Producing a likelihood scan using IceCube 14-year public data

This tutorial shows how to produce a likelihood scan using SkyLLH.

[ ]:
import numpy as np
import scipy.stats
from matplotlib import pyplot as plt

For a more details on the create_dataset_collection, PointLikeSource, create_analysis, initialize_trial and unblind functions see Fitting a steady point-source with the public 14-year IceCube track data tutorial.

First we have to create a configuration instance.

[3]:
from skyllh.core.config import Config

cfg = Config()

Importing dataset definition of the public 14-year point-source data set and we can get a list of data sets via the access operator [dataset1, dataset2, ...] of the dsc instance: For more details on the create_dataset_collection function see ‘url’

[ ]:
from skyllh.datasets.i3.PublicData_14y_ps import create_dataset_collection

dsc = create_dataset_collection(cfg=cfg)
print(dsc.dataset_names)
datasets = dsc['IC40', 'IC59', 'IC79', 'IC86_I-XI']

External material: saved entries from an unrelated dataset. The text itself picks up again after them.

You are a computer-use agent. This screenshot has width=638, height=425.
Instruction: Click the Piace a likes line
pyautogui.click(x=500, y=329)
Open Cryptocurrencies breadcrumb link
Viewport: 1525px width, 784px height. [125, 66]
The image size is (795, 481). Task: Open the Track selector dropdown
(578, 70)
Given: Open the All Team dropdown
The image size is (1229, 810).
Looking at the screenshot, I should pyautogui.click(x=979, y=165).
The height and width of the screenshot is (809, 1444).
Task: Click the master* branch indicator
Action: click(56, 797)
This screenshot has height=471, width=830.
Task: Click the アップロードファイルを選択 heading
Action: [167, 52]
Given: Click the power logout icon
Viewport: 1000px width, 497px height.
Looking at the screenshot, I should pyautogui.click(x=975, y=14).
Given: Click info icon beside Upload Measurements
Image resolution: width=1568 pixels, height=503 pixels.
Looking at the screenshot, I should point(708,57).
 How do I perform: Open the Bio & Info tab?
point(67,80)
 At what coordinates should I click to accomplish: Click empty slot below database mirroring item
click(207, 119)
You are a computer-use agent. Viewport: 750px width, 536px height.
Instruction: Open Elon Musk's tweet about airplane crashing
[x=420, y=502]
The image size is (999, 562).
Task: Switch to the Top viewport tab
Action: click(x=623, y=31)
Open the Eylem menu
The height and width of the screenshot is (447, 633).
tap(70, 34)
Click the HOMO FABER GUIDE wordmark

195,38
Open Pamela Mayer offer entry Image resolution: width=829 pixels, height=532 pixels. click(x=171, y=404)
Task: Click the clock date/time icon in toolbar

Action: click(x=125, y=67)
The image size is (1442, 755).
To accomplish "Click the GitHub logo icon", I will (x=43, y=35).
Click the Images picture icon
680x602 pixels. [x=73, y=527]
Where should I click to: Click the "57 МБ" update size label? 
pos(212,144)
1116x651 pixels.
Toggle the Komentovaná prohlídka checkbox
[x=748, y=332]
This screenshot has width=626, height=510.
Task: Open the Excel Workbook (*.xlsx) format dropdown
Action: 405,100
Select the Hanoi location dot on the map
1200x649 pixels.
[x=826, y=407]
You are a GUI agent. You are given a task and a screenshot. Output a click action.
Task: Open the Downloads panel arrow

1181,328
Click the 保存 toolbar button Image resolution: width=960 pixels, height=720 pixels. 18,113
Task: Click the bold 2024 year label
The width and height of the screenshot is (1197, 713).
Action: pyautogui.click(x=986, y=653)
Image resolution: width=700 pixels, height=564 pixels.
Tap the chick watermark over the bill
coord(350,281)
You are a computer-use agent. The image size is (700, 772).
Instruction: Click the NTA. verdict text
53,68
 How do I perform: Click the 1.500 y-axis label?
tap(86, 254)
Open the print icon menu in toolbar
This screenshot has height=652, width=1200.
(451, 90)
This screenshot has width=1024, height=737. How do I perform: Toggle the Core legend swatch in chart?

Defining the Source: Here we use NGC 1068 as the source

Once the source is defined the create_analysis function can create the analysis instance

[ ]:
from skyllh.analyses.i3.publicdata_ps.time_integrated_ps import create_analysis
from skyllh.core.source_model import PointLikeSource

src_ra = 40.67  # degrees
src_dec = -0.01  # degrees

source = PointLikeSource(ra=np.radians(src_ra), dec=np.radians(src_dec))

ana = create_analysis(cfg=cfg, datasets=datasets, source=source)
100%|██████████| 33/33 [00:13<00:00,  2.39it/s]
100%|██████████| 33/33 [00:21<00:00,  1.57it/s]
100%|██████████| 33/33 [00:08<00:00,  3.91it/s]
100%|██████████| 33/33 [00:08<00:00,  4.09it/s]
100%|██████████| 4/4 [03:36<00:00, 54.22s/it]
100%|██████████| 136/136 [00:00<00:00, 2140.32it/s]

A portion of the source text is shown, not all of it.